A piece of feedback that reshaped how I think about conviction, consensus, and presence when you're the most senior person in the room.
Originally published at mustafatorun.me
A few years ago, I wrote a design document outlining a few different options. It was for a group more experienced than me—not in the domain, but in the industry. I knew the problem well. I had done the work. But still, I softened my position. I showed the tradeoffs, invited discussion, and held back from saying with confidence, “This is the direction I believe we should take.”
In a pre-review, someone I trusted — someone more experienced than me — called it out. The document lacked conviction. It read like I was asking the group to decide for me. They reminded me that I was the expert in this domain — not them. What they expected was something else: my thinking, clearly stated and owned. Not rigid, not defensive — just grounded in the work I had done.
That moment stuck.
I’ve found myself giving this advice ever since — to engineers, to peers, to new leaders. If you want real collaboration, don’t just open the floor. First, show your thinking. Then invite challenge.

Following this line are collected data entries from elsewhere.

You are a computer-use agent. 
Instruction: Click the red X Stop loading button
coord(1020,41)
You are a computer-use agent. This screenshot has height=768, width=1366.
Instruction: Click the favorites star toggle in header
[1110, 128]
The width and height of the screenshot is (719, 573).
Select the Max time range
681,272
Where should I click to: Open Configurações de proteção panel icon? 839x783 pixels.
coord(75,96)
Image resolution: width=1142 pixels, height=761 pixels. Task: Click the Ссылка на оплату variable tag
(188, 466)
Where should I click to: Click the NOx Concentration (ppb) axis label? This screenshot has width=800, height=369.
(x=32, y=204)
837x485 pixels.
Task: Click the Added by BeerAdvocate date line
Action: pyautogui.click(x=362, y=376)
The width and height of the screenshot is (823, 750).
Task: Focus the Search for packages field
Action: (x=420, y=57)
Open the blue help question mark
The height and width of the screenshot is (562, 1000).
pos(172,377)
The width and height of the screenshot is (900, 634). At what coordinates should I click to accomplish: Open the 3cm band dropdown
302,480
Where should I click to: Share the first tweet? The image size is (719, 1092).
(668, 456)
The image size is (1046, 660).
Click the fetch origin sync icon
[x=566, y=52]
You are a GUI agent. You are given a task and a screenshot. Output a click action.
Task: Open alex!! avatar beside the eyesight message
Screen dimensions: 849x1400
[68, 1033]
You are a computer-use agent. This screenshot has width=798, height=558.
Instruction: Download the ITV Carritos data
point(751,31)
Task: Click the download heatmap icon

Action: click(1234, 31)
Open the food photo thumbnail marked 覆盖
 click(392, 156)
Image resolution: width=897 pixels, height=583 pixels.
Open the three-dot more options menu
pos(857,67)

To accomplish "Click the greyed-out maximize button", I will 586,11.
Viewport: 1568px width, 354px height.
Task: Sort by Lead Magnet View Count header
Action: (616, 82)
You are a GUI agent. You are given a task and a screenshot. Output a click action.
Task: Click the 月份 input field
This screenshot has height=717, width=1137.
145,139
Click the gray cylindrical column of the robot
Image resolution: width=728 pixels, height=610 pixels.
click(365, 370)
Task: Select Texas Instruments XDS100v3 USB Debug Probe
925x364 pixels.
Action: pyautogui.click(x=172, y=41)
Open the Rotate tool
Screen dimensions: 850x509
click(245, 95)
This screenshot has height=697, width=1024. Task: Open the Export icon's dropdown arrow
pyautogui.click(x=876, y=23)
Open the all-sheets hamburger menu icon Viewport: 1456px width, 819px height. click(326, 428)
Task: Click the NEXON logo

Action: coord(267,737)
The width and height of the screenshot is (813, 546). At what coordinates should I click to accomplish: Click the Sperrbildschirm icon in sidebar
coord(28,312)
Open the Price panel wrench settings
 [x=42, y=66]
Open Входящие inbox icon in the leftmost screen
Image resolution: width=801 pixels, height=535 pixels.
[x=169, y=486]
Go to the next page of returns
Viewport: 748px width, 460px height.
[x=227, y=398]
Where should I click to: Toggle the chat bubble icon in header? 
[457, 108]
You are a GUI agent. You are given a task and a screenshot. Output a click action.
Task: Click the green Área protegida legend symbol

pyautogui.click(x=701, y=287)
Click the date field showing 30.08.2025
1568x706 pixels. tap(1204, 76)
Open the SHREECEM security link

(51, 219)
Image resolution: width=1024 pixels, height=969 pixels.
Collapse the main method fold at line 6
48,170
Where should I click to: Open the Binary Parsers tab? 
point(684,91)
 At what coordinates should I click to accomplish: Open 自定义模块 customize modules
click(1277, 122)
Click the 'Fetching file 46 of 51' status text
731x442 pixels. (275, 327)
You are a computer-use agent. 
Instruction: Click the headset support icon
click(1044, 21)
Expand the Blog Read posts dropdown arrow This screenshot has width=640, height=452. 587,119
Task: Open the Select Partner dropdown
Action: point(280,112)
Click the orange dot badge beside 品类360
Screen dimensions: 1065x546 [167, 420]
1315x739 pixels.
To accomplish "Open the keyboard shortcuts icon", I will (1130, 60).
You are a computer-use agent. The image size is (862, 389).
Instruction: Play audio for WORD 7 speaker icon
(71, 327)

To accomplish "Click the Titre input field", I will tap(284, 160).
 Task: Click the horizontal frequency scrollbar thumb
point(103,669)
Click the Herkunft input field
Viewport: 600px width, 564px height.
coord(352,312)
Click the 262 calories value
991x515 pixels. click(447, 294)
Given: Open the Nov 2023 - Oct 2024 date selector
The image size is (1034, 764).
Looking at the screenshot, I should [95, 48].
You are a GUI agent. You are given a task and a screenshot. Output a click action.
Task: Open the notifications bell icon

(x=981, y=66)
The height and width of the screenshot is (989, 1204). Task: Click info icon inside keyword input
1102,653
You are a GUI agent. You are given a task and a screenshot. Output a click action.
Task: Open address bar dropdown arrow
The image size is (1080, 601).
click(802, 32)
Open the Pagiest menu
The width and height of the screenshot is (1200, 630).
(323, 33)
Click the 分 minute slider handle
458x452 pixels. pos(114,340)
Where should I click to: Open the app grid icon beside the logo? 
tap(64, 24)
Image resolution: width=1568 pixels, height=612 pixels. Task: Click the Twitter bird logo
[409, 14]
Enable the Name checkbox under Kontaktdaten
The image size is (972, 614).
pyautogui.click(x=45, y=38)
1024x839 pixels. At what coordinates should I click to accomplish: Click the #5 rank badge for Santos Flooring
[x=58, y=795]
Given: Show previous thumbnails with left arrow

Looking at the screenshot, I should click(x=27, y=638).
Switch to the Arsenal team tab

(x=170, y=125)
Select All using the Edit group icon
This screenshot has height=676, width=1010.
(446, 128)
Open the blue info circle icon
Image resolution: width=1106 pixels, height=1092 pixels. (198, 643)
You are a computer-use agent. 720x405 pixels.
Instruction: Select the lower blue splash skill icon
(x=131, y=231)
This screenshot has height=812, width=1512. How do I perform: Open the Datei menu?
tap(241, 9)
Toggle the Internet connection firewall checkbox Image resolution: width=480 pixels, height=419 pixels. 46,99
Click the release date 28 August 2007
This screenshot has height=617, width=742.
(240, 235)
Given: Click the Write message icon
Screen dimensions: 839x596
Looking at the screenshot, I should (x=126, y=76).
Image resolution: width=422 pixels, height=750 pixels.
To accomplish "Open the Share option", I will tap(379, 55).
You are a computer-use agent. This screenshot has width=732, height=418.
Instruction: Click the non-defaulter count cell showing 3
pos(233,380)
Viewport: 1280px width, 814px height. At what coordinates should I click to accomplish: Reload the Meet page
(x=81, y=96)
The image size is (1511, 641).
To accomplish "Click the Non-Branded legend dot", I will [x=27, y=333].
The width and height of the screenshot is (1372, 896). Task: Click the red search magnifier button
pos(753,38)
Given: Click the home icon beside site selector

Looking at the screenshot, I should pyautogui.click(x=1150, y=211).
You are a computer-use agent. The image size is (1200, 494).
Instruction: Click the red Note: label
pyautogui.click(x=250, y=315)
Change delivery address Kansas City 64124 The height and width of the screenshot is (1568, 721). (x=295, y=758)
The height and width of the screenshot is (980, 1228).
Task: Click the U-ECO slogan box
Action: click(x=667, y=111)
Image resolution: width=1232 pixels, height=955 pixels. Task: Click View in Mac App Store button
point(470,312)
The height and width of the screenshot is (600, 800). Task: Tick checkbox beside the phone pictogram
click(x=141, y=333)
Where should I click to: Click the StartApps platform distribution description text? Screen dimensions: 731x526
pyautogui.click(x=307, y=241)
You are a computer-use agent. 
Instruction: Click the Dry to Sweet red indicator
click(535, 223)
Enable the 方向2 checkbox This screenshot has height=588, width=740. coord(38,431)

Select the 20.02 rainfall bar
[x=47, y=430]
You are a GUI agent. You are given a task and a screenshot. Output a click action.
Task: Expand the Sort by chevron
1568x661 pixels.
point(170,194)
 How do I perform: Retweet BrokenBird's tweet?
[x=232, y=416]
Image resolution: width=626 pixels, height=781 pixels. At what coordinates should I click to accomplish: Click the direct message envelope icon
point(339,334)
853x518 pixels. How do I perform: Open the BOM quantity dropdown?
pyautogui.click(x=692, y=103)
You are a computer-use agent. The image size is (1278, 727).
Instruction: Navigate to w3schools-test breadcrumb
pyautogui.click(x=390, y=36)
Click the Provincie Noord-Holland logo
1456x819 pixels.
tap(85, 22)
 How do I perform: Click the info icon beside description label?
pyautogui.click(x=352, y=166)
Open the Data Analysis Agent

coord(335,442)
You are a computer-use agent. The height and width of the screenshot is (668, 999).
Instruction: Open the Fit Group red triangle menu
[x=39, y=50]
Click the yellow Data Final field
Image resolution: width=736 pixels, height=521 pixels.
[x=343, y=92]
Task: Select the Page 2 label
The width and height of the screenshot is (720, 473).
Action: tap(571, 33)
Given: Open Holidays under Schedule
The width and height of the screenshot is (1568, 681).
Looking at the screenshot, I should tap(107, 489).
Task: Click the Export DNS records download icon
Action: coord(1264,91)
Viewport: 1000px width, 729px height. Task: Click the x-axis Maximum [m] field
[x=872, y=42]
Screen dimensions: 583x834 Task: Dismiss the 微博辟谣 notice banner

Because consensus doesn’t mean staying neutral. It doesn’t mean showing up and asking, “What do you all think we should do?” and hoping clarity will emerge. It means doing the work, forming a point of view, and bringing others something solid to react to.
Consensus starts with conviction.
What’s harder is holding that conviction while staying open. You walk in with a recommendation—and a willingness to change your mind. That’s always important, but it becomes even more critical when you’re the most senior person in the room.
That’s when the room starts tilting toward you. People hesitate. They defer. And when you get that wrong, the cost is hidden. People stop pushing back. They start clapping along. What looks like alignment is often just fear in disguise — not because people agree, but because they don’t feel safe to disagree.
Leading in that moment means doing both: showing clarity and making space. Saying, “Here’s what I think,” and meaning it — while still being the kind of person others feel comfortable challenging.
That’s the real work of the most senior person in the room: bringing conviction without shutting down dialogue. Creating clarity while leaving room for disagreement and change.
It’s a balance. And that’s the job.
Cover Image: Lime Kiln Point Lighthouse. A guidepost that didn’t move — just made things easier to see.